- Type: Regional Shoreline
- Location: San Francisco Bay Area
- Nearest city: Oakland, California
- Coordinates: 37°43′52.08″N 122°12′24.18″W﻿ / ﻿37.7311333°N 122.2067167°W
- Area: 741 acres (300 ha)
- Created: 1993
- Operator: East Bay Regional Park District
- Status: Open

= Martin Luther King Jr. Shoreline =

Martin Luther King Jr. Shoreline is a regional park located on the shores of the San Leandro Bay in Oakland, California. Part of the East Bay Regional Parks system, it is named after Civil Rights Movement leader Martin Luther King Jr. The park was established in 1980 on a 741 acre tract of land and water leased from the Oakland Airport.

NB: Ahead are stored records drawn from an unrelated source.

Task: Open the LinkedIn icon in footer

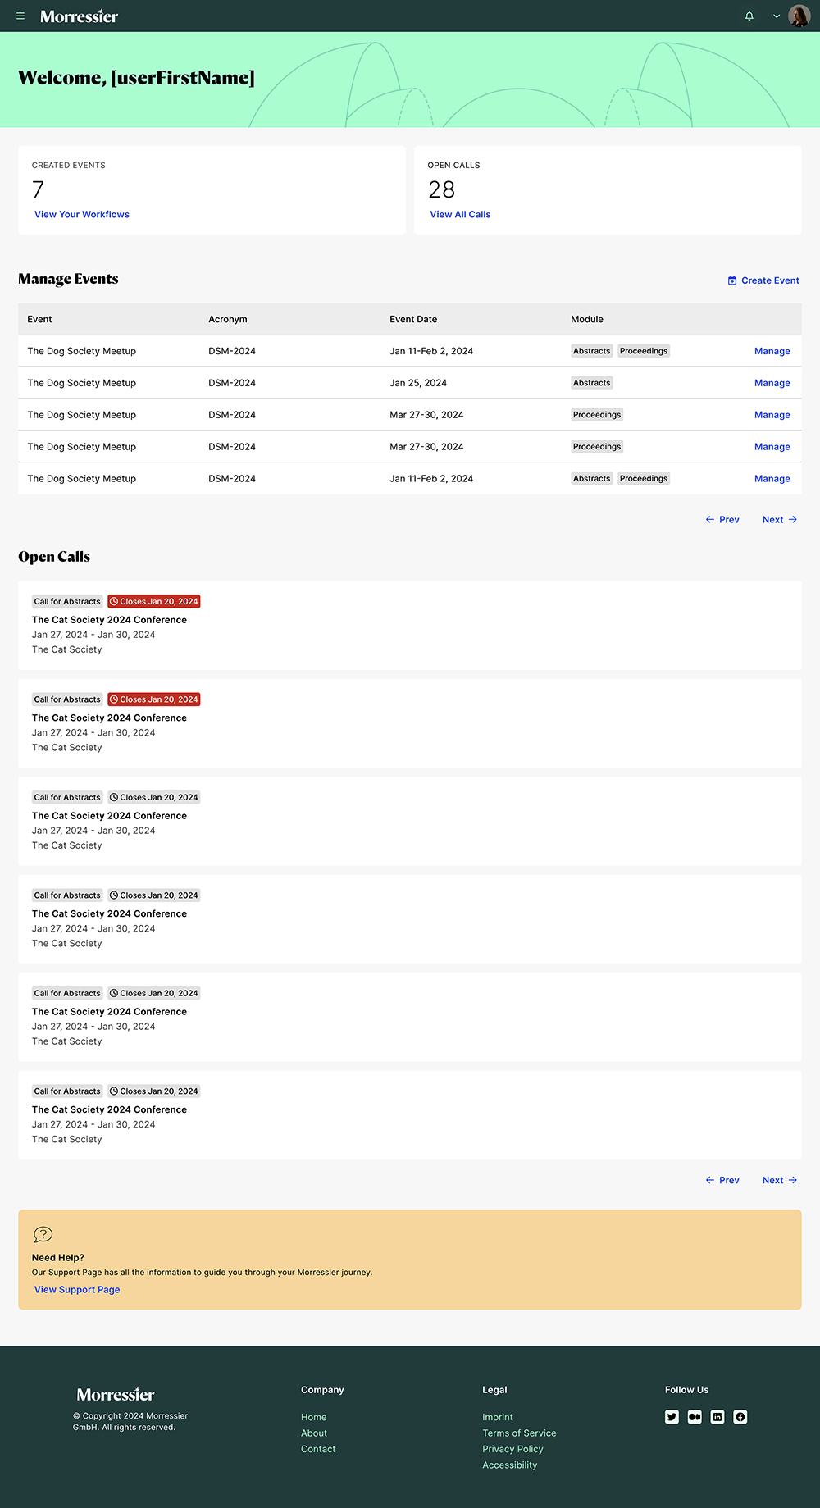Action: click(x=718, y=1417)
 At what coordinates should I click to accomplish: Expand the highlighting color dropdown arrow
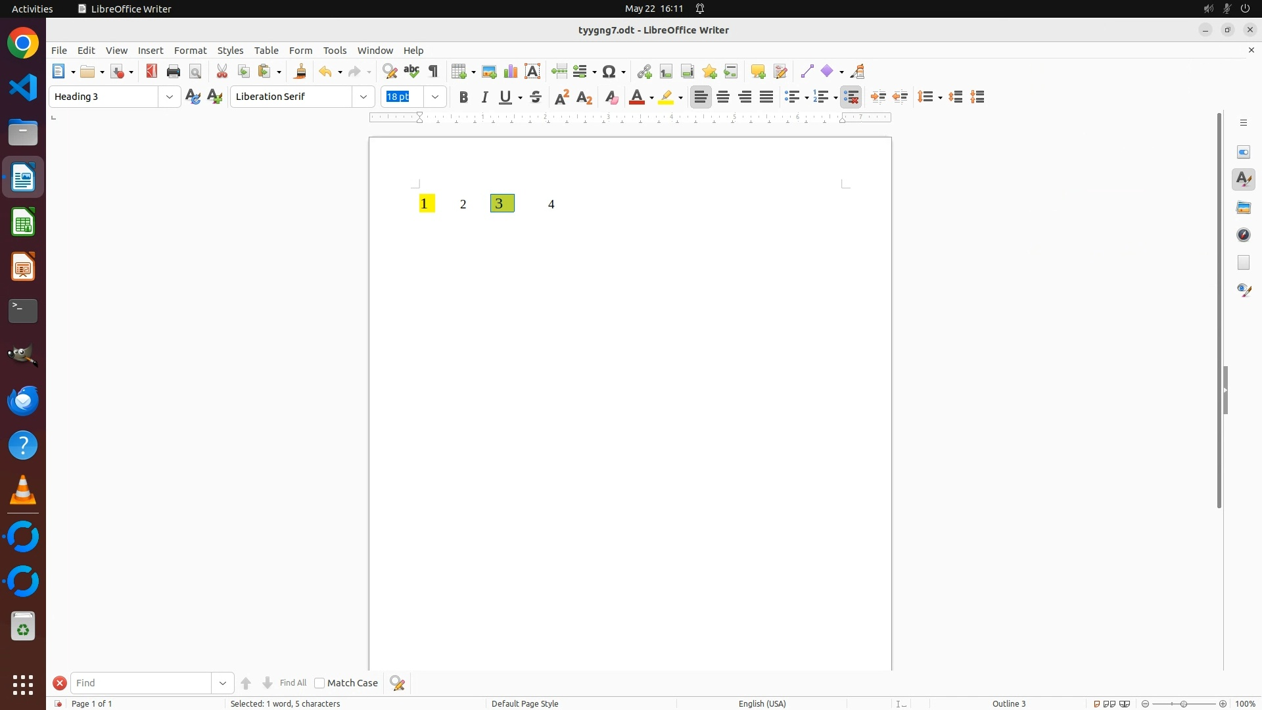point(681,98)
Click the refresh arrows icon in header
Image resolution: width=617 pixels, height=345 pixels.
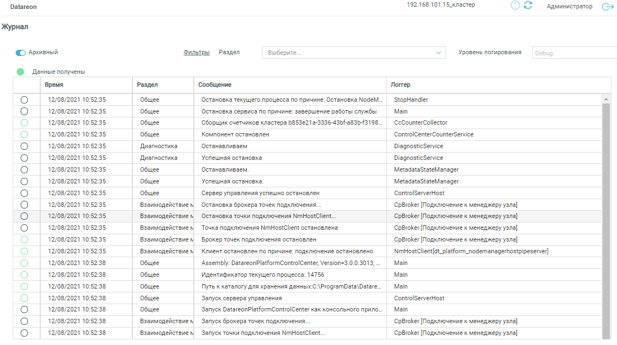(x=528, y=6)
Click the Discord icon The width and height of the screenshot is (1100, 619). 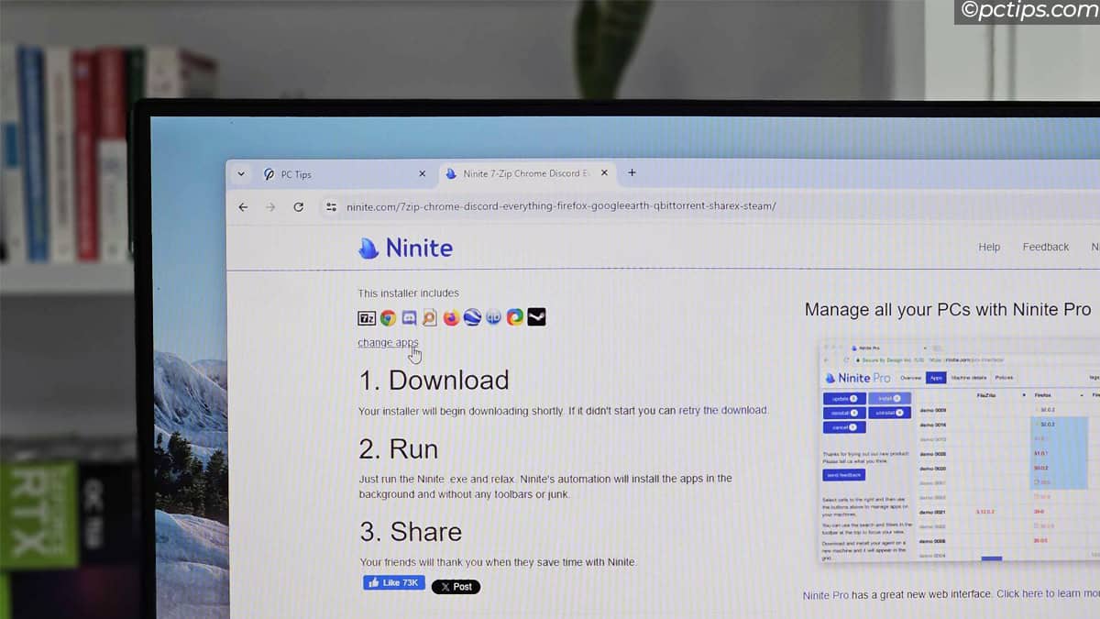click(409, 317)
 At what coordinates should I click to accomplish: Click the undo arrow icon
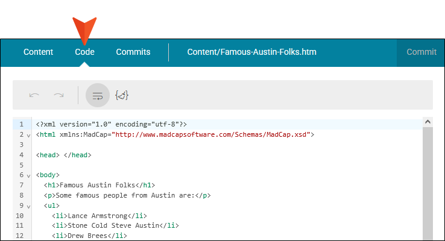pyautogui.click(x=34, y=95)
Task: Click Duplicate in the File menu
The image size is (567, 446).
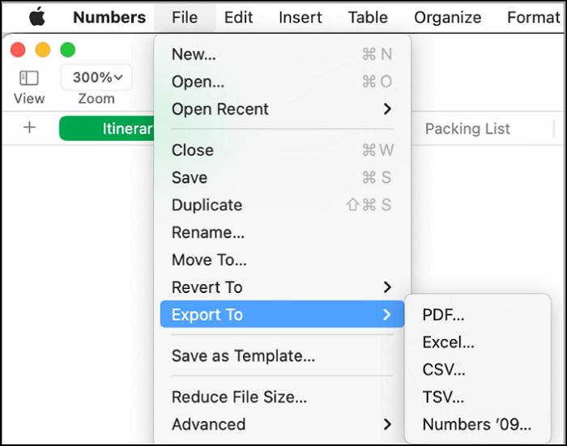Action: point(207,206)
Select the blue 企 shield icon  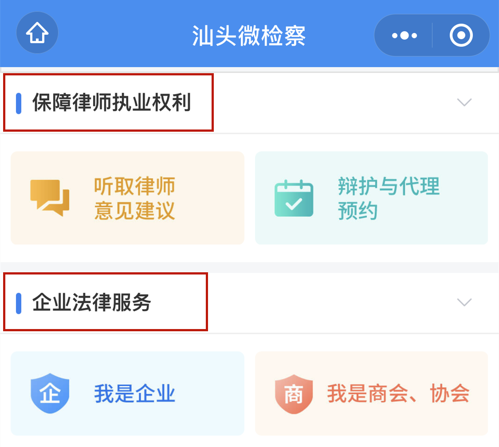(x=50, y=393)
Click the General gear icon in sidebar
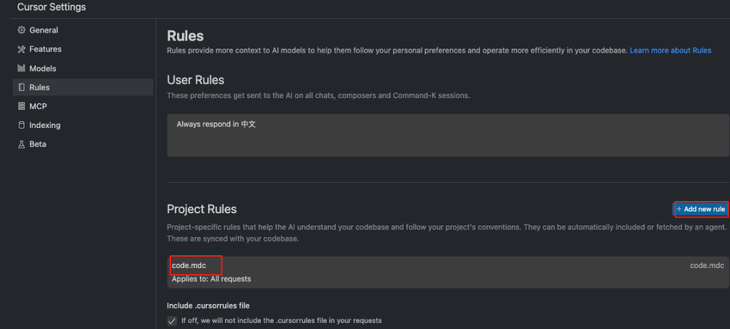 point(22,30)
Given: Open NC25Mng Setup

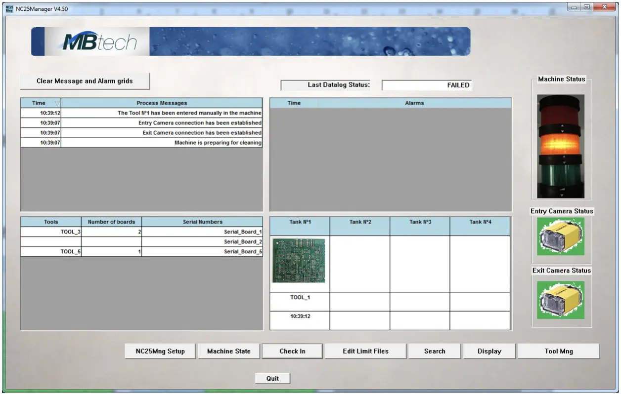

When it was dedicated, it was known as San Leandro Bay Regional Shoreline. Under Secretary of the Department of Interior James A. Joseph spoke at the dedication. In 1992, it was renamed for Martin Luther King Jr. at the request of Oakland mayor Elihu Harris and local religious leaders.

==Facilities==
- The Shoreline Center is an indoor-outdoor venue that is available for parties, weddings, corporate, school and other group events. It contains a main room, an outdoor deck and a commercial kitchen. Catering can be provided. The facility is rated for 60 guests (seated) or 125 (standing).
- The Tidewater Boating Center is a complex that includes an ADA-accessible dock, a boat house and boat storage area, training area, Recreation Department offices and a security residence. The area of the complex is 12300 ft2.